## PASSAGE
== Segment start ==
Gowarczów is a town in Końskie County, Świętokrzyskie Voivodeship, in south-central Poland. It is the seat of the gmina (administrative district) called Gmina Gowarczów. It lies in historic Lesser Poland, approximately 9 km north of Końskie and 46 km north of the regional capital Kielce.

==History==
The history of Gowarczów dates back to the late Middle Ages, when a defensive gord was established here in the 12th century. In the 14th century, Gowarczów became the seat of a Roman Catholic parish church, and in 1430, the village received Magdeburg rights from King Władysław II Jagiełło, upon request of its owner Krystyna Magara. Soon afterwards, Gowarczow became property of the Bninski family. It remained a small town, whose residents were mostly farmers. Until the Partitions of Poland, it belonged to the Opoczno County of the Sandomierz Voivodeship of the Lesser Poland Province, and in 1662 its population was 374.

In the second half of the 18th century, the Jabłonowski family built here a bloomery, later a blast furnace. Soon afterwards, Gowarczów became part of Russian-controlled Congress Poland, and in 1869, following the January Uprising, it was stripped of its town charter. The town has a St. Peter and Paul parish church from the 14th century. It was remodelled in ca. 1640, and partly burned in a 1767 fire. The church was rebuilt and expanded in 1902–1904.

Following the joint German-Soviet invasion of Poland, which started World War II in September 1939, Gowarczów was occupied by Germany until 1945.

==Transport==
Gowarczów lies on voivodeship road 728.

The nearest railway station is in Końskie.
== Segment end ==
## EXTRACTED RECORDS
== Segment start ==
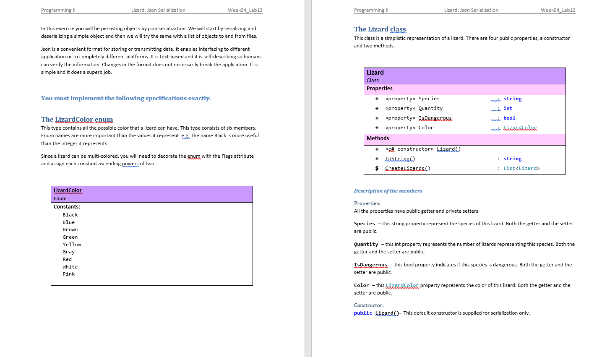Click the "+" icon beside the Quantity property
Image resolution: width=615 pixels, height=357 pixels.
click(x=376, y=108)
== Segment end ==
== Segment start ==
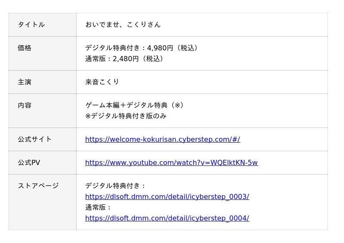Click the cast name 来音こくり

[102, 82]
== Segment end ==
== Segment start ==
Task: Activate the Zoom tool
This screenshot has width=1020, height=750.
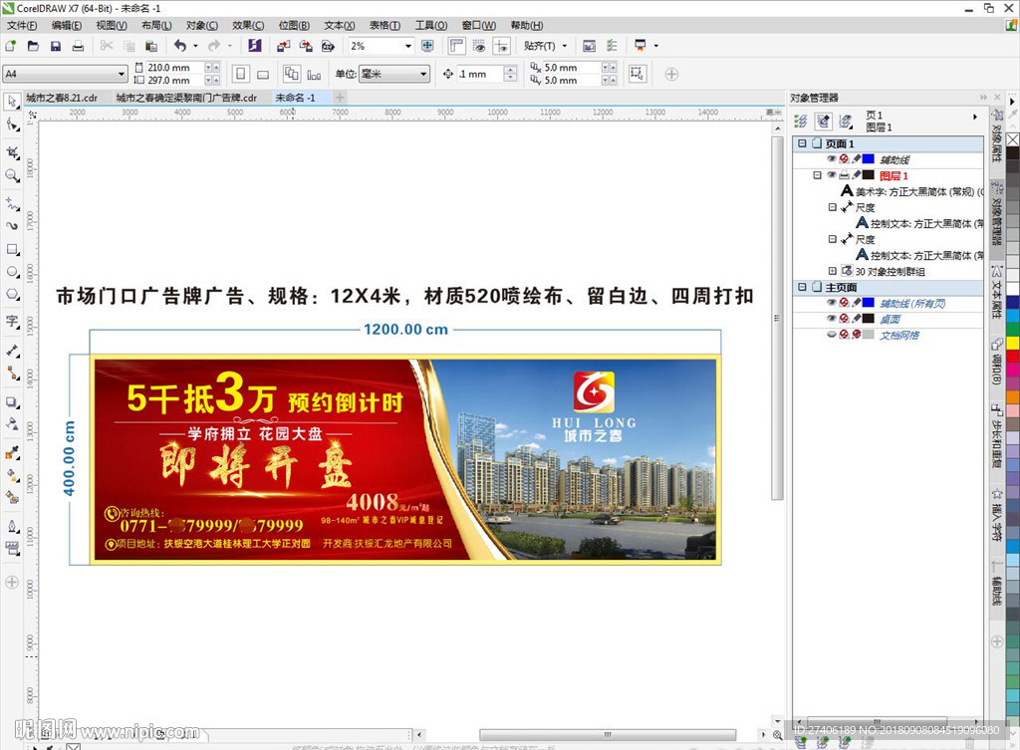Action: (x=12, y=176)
== Segment end ==
## QUESTIONS TO ANSWER
1. In what year did Gowarczów receive Magdeburg rights, according to the passage on Gowarczów?
2. Please reproduce the passage on Gowarczów starting at the words "In the second" and ending after "voivodeship road 728.".
The lines have no connection to the passage on Gowarczów.

## ANSWERS PER TASK
1. 1430

2.
In the second half of the 18th century, the Jabłonowski family built here a bloomery, later a blast furnace. Soon afterwards, Gowarczów became part of Russian-controlled Congress Poland, and in 1869, following the January Uprising, it was stripped of its town charter. The town has a St. Peter and Paul parish church from the 14th century. It was remodelled in ca. 1640, and partly burned in a 1767 fire. The church was rebuilt and expanded in 1902–1904.

Following the joint German-Soviet invasion of Poland, which started World War II in September 1939, Gowarczów was occupied by Germany until 1945.

==Transport==
Gowarczów lies on voivodeship road 728.